The first rain we had, I left the bailers closed while in the slip. There must have been two inches of water in the cockpit. Once I opened the bailers, the water drained to where it was just at the top of the bailer wells. So, with the bailers open the water seems to equalize with the waterline. Underway once you get enough speed, you can actually hear the water getting sucked out! The sales brochure is right – you can leave the bailers open in the slip.

I think I may also have my docklines figured out. The boat points toward the prevailing southwest wind in the slip. I have two lines. The first is looped on both ends and tied fast in the middle to the anchor eye inside the bow. These are thrown over the two posts on the pier. The second line is also looped on both ends and it has a heavy stainless carabiner tied in the middle. These are looped over the the pier posts and the carabiner in snapped onto the eye in front of the bow. This one comes off last and stays on the pier. For the aft lines, there are a cleat on both sides. The loops are thrown over the stern poles. These lines are longer enough to allow getting on at the bow but short enough to keep the bow off the pier. I’m not sure what Boston Whaler had in mind for tying up and hanging fenders because there aren’t enough cleats on the boat.

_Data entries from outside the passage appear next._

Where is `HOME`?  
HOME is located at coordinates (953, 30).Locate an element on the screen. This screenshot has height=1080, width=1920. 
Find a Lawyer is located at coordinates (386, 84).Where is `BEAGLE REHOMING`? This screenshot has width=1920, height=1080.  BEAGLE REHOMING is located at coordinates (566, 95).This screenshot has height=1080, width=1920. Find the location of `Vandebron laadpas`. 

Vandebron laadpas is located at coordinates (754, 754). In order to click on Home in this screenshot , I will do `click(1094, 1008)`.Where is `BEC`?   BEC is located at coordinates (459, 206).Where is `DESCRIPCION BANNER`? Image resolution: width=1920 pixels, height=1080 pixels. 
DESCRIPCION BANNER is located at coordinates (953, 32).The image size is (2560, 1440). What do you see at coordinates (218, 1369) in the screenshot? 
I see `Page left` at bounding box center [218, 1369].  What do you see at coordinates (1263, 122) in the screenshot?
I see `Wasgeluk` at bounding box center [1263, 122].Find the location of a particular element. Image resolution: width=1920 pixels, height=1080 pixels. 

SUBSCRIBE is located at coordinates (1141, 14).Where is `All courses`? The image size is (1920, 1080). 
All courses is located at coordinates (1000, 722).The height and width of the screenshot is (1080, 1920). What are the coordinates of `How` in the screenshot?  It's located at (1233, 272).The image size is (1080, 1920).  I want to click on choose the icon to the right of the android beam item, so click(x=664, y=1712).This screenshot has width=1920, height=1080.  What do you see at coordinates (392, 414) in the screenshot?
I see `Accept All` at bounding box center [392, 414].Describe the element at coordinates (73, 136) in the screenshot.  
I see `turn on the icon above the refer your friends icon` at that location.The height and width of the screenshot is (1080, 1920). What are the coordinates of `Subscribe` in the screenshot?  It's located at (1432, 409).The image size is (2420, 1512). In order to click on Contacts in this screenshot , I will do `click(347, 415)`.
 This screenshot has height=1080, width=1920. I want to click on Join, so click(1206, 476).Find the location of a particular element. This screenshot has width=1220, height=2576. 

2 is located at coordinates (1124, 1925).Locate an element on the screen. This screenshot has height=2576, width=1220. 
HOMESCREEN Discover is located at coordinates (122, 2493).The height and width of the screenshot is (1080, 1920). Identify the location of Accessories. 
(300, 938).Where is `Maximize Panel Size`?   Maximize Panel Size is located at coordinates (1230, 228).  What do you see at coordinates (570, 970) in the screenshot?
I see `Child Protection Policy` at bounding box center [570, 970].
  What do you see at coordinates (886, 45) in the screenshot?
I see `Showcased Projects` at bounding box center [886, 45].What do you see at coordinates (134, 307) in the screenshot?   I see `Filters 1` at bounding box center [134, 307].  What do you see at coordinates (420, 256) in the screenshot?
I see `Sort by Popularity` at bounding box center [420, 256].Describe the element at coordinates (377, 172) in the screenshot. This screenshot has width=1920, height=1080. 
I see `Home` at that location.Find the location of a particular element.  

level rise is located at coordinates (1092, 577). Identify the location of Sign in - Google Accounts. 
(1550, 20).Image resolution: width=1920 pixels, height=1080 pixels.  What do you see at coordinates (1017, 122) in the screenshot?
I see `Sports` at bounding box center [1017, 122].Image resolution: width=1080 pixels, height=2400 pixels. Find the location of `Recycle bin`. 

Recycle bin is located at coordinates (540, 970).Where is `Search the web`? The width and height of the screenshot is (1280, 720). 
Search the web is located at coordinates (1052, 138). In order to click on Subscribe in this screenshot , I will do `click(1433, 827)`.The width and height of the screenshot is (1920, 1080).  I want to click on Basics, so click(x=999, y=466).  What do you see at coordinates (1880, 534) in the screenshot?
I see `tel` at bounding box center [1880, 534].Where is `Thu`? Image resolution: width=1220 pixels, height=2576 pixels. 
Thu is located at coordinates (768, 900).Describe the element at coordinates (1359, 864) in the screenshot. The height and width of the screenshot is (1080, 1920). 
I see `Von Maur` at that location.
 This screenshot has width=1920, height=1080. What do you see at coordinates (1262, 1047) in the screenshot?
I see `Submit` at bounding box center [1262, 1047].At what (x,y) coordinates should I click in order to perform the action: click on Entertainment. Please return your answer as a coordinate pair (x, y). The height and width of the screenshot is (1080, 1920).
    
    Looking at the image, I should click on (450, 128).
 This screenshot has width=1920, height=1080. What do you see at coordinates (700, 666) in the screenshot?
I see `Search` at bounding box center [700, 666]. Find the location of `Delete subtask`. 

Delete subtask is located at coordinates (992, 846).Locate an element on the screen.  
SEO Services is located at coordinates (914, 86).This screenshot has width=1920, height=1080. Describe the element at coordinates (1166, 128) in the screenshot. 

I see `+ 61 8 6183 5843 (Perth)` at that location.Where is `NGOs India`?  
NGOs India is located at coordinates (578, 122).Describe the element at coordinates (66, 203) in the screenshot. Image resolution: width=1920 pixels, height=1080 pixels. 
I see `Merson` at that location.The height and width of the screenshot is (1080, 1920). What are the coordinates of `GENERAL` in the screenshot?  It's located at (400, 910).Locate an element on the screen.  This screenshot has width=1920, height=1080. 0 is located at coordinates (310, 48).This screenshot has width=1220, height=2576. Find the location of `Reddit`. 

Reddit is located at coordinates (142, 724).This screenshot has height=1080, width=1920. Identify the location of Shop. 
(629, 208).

I quickly realized how slippery all of my freshly varnished mahogany is with wet feet. My only access to the boat from the pier is over the pulpit. I found some rubber grey anti-skid tape with an adhesive backing. I really didn’t want to put it on the anchor locker cover but it had to be done for safety’s sake.

Lastly, I spent a night on the boat alone. I stacked the new cushions I had made to get more padding. All night long they kept sliding out from under me. The Sunbrella is too slippery on the painted plywood covers. I’m beginning to think that the original design that had the upholstery stapled to the plywood is the right way to go. I’m going to try some rug anti-skid sheet to see if that will make a difference.